More than that, our adaptable blood has proven itself again within the modern milieu. The Lycaon, also known as the Greek Gangrel, were once a group of philosophers of our Clan. They studied the changeability of the blood, and they kept the lore of all the bloodlines that had spawned from our seed. Since the Industrial Revolution, the Lycaon struggled to keep up with the political changes and technological advancements sweeping that area of the world. It was from their evolving blood that the first City Gangrel or Coyotes sprang. I’m not sure how the Lycaon did it, but in doing so, they destroyed their own lineage. No more Lycaon have been Embraced; all of their childer, and their childer’s childer, have turned out to be Coyotes. The Lycaon line is dying. The Coyotes are the new blood, and while they used to be primarily members of the Sabbat, the proliferation of the bloodline has increased. They’ve become more common in the last decades. A few have even tried to join the Camarilla.
It’s happened before. Shifters by nature, the Gangrel have a proclivity for changing their form on a constant basis, turning from human to wolf, to bat, to any of a number of other animals. They turn to mist, or sink into the earth to sleep days and even years. With such constant physical alteration, and the Clan’s proclivity for survival encouraging a Darwinian evolution, it’s no wonder the Clan’s blood continues to alter itself on an intrinsic level. The known bloodlines of the Gangrel include: Mariners, Noiad, Anda, Coyotes (City Gangrel), Lycaon (Greek Gangrel), Lhiannan, Ahrimanes, and Akunanse. I know there were more, but they’ve died out as the world advanced over the centuries. Those mutations that cannot prove themselves quickly die off. Those who evolve traits that help them survive will endure.
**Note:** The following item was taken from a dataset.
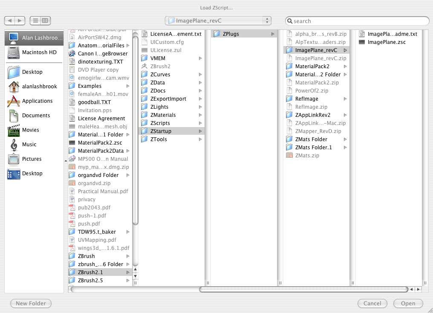Click the New Folder button
The height and width of the screenshot is (313, 433).
click(x=31, y=303)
That’s not the only part of the modern world that affects the Gangrel. Our predatory instincts translate to a lot more than bows, arrows, and tracking buffalo. As the modern world becomes more cutthroat, we grow more comfortable in the boardrooms and business offices. The Coyotes are right; there’s a lot of bloodletting going on, and the unflinching predatory instinct to tear out a throat helps us fit in on Wall Street. We’re not as out of place among the 1% as you might think.
Being a Gangrel isn’t like being a member of any other Clan. We’re not Clan-first, like the Brujah or the Nosferatu. We’re not trying to leave a lingering impression on the world, like the Toreador. We don’t seize power like the Lasombra or the Ventrue. For the most part, being a Gangrel means not giving a fuck about the other Clans or their machinations. It means concentrating on your own personal power, your individuality, and your capacity to survive anything the world throws at you. We’re animalistic and feral, we’re cold-blooded killers of every stripe, and we don’t care about honor or duty — we care about survival. Survival over the corpses of allies if necessary, and certainly when it means crushing the ashes of your enemies beneath your boots.
I know you’re thinking about your friend, the noble and kind Gangrel. That guy in the Camarilla court who’s always talking about his time in the military and the ideals of honor and duty he learned as a mortal. Sure, I bet he’s a great guy. I’ll bet he’s young, too, and hates the feeling of his Beast moving hungrily inside his spirit. The image of the “Tarzan” Gangrel — the “noble savage” of Edwardian dime novels — has a few adherents. But the more we indulge the ravaging anger of our Beast, the flow of blood between our teeth or the feel of flesh tearing beneath our claws, the less you’re likely to ever find that “noble” again.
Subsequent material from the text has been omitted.